By Steve Gorman
(Reuters) - Crews battling a deadly wildfire that has gutted dozens of homes near California's Big Sur coast looked forward to cooler weather to help them slow the flames on Monday as the blaze raged for an 11th day, burning most heavily in rugged, inaccessible terrain.
The combination of steep, mountainous landscape and extremely hot, dry conditions has hampered efforts to quell the so-called Soberanes Fire, which erupted on July 22 just south of the picturesque ocean side town of Carmel-by-the-Sea.

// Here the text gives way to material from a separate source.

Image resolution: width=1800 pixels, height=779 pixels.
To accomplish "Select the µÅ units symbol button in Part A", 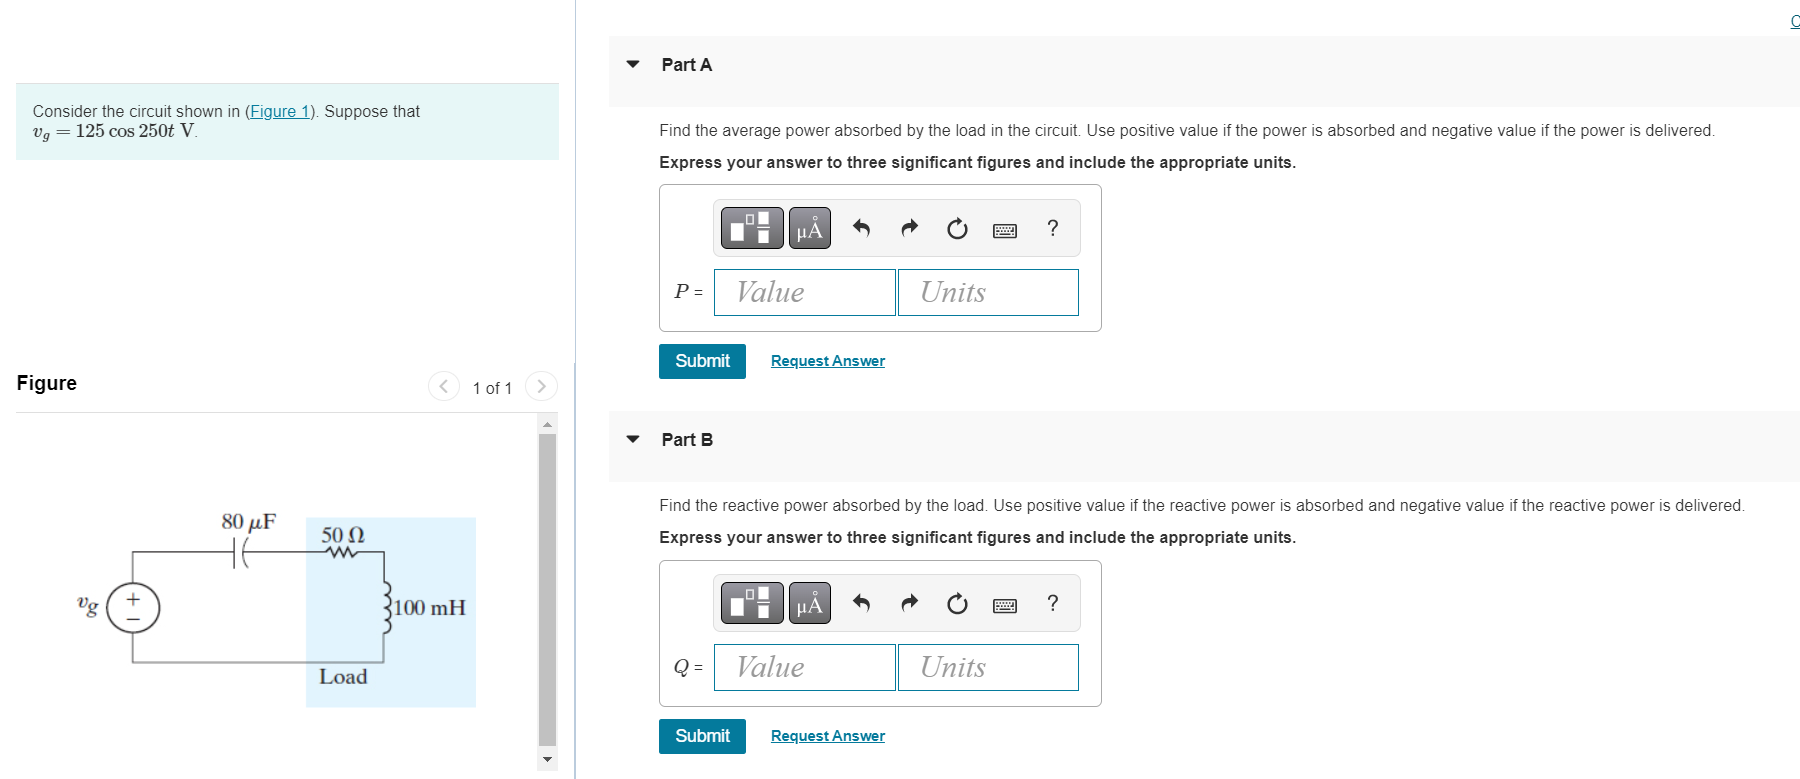I will [x=809, y=228].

Carmel itself has remained largely out of harm's way, but the blaze has roared through more than 40,000 acres (16,190 hectares) of drought-parched chaparral, grass and timber in and around the Los Padres National Forest.
A force of nearly 5,300 firefighters has managed to slow the pace of the fire's spread during the past two days. But containment of the blaze - a measure of how much of its perimeter has been cleared by fire crews of unburned vegetation - stood at less than 20 percent on Monday.
As long as crews can keep the fire's growth somewhat in check, "we should get more containment as we go along," said Toni Davis, a spokeswoman for the California Department of Forestry and Fire Protection (Cal Fire).
She added that slightly lower temperatures in the forecast should help that effort, even as some of the heaviest fire has crept into areas largely beyond the reach of ground crews.
Flames have already destroyed 57 homes and 11 outbuildings, with at least five other structures damaged, according to the latest tally. Another 2,000 structures were threatened, with an estimated 350 residents displaced by evacuations.
The fire threat, coming at the height of the region's summer travel season, has prompted the closure of several popular California campgrounds and recreation areas along the northern end of the Big Sur coastline, including Point Lobos State Natural Reserve and Pfeiffer Big Sur State Park.
Officials on Sunday ordered evacuations for the Tassajara Zen Mountain Center in Pfeiffer Big Sur.
The blaze took a deadly turn last Tuesday when a bulldozer operator hired by property owners to help battle the flames was killed when his tractor rolled over. It was the second California wildfire-related death in a week.
Another fire broke out on Saturday in grass and brush about 30 miles (48 km) northeast of Fresno, in central California, and has since charred about 1,800 acres (607 hectares), threatening 400 structures, according to Cal Fire. On Monday, it was listed as 15 percent contained.